La differenza tra PM10 e PM2,5 giace nelle loro dimensioni. Le prime, così denominate per il loro diametro inferiore a 10 micrometri (µm), possono essere inalate dall’essere umano ma la maggior parte non riusciranno a penetrare oltre il tratto superiore dell’apparato respiratorio ovvero in quella zona che va dal naso alla laringe. Ciò di cui veramente dobbiamo preoccuparci sono le PM2,5. Anche in questo caso la denominazione è data dalla lunghezza del loro diametro che non supera i 2,5 µm. Questa loro inferiore dimensione fa sì che queste particelle possano spingersi fino alle parti più profonde dell’apparato respiratorio come ad esempio i bronchi, con tutte le complicazioni del caso. Va precisato come i bambini siano i soggetti più vulnerabili alla contrazione di malattie respiratorie causate, appunto, dall’inquinamento da PM.

La situazione in Italia e nel mondo

Le regioni del mondo che hanno il più alto numero di morti a causa dell’inquinamento dell’aria sono Cina, con 912.000 persone, e India, con 530.000. La situazione rimane critica, anche se non ai livelli dei due colossi asiatici, anche in Indonesia (89.000), Russia (93.000), Stati Uniti (65.000), Nigeria (141.000), Germania (44.000) e, più in generale, in Europa Orientale. Abbiamo estromesso da questa lista l’Italia poichè la situazione è particolarmente preoccupante e va analizzata individualmente. Le morti premature da polveri sottili nel nostro paese per l’anno 2016 sono ben 45.595, il dato più alto di tutta Europa. A livello globale siamo undicesimi.

Leggi il nostro articolo: “Possiamo salvare il mondo prima di cena, perchè il clima siamo noi. Il caso letterario dell’anno”

Sebbene la presenza di queste particelle nell’aria sia più intensa in paesi come la Cina e l’India, se andiamo a dividere la popolazione per il dato sui numeri dei morti pubblicato nello studio di The Lancet, la situazione è davvero terrificante. In Italia muore, a causa dell’inquinamento da PM nell’aria, una persona ogni 1.315. Tra i paesi sopra elencati, che di fatto costituiscono la black list dei paesi con l’aria più tossica, è il dato peggiore. In Cina la proporzione è di una ogni 1.572, in India una ogni 2.578, in Germania una ogni 1.909, negli Stati Uniti addirittura una ogni 5.000. Ebbene sì, in qualcosa siamo primi. Peccato che sia un dato sulla mortalità legata alle particelle PM 2,5 e PM10.

Le cause

Per ben capire come sia stato possibile arrivare ad una situazione di tale drammaticità basta guardarsi intorno. L’Italia è uno dei paesi con il più alto tasso di urbanizzazione e cementificazione del suolo.
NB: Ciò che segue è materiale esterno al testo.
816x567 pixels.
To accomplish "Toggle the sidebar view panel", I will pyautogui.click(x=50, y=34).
Allo stesso tempo non primeggia nelle classifiche che riguardano la quantità di aree verdi all’interno delle proprie città. Va inoltre precisato come il settore industriale sia uno di quelli prevalenti nel nostro paese, soprattutto al nord. La mobilità a basse emissioni è ancora molto indietro. Al momento non ci sono neanche grossi progetti di riforestazione in corso. La Pianura Padana, per fare un esempio, è una delle aree con l’aria più inquinata a livello globale. Sì, globale. Veleno puro.
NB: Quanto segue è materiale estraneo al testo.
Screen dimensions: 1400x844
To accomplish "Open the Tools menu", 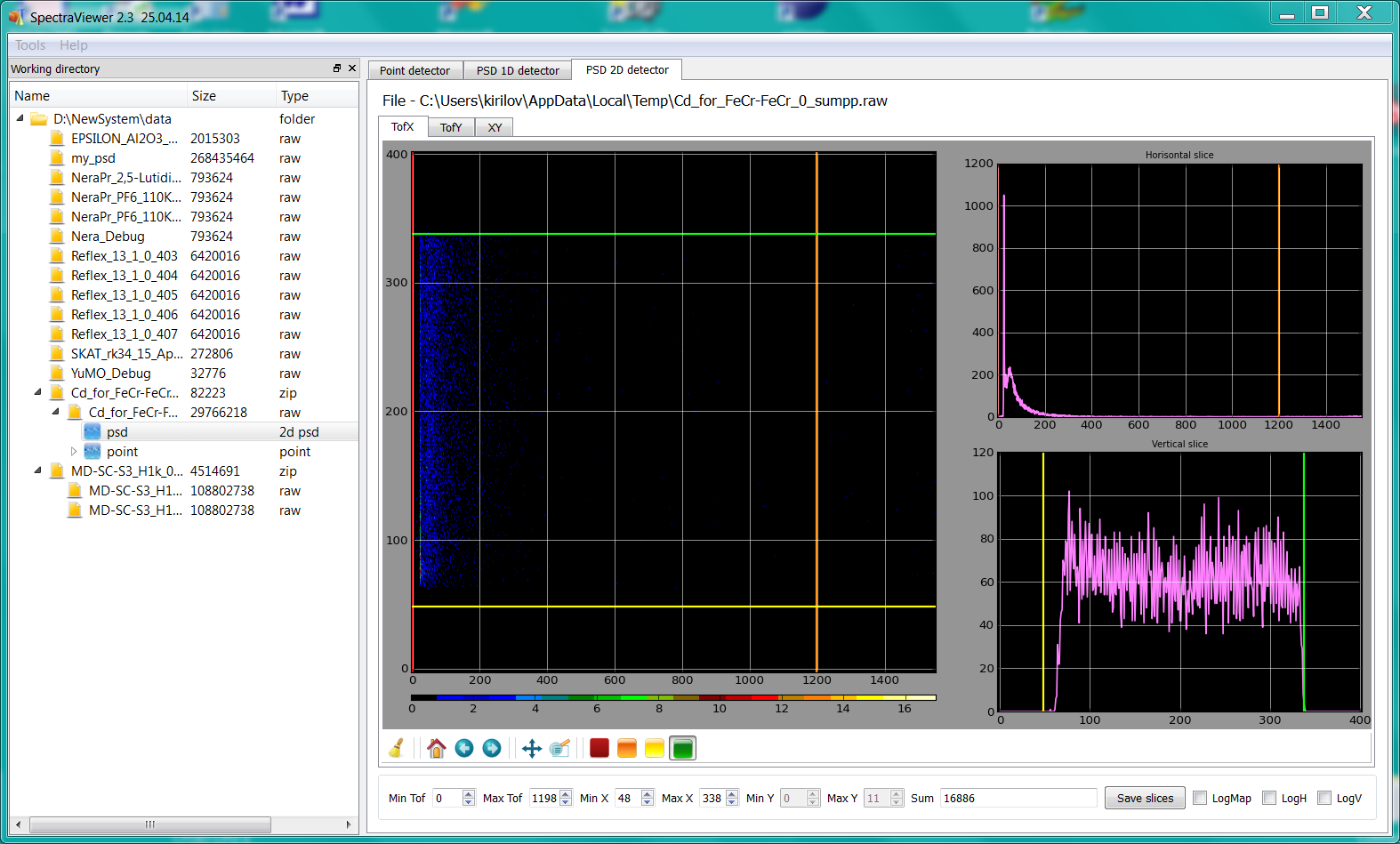I will pyautogui.click(x=30, y=45).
Leggi il nostro articolo: “Matera e Venezia sott’acqua. Il nuovo normale?”

Questo vuol dire solo una cosa. Questo dato è destinato a peggiorare. La probabilità che i nostri figli inizieranno a contrarre patologie all’apparato respiratorio saranno sempre più alte, soprattutto per chi abita nelle aree con più alta concentrazione di PM2,5. Se a tutto ciò aggiungiamo la vulnerabilità del paese nei confronti di eventi meteorologici estremi, che a più riprese stanno causando ingenti danni alle nostre infrastrutture e non solo, risulta evidente la necessità di una netta inversione di rotta da parte del nostro paese sui temi ambientali. Il tempo c’è. Poco, ma c’è. Ed anche le soluzioni. Convertire l’economia verso un impatto zero, riforestare e costruire infrastrutture che siano in grado di difenderci dai fenomeni meteorologici. Impossibile? No. Ma bisogna darsi una mossa.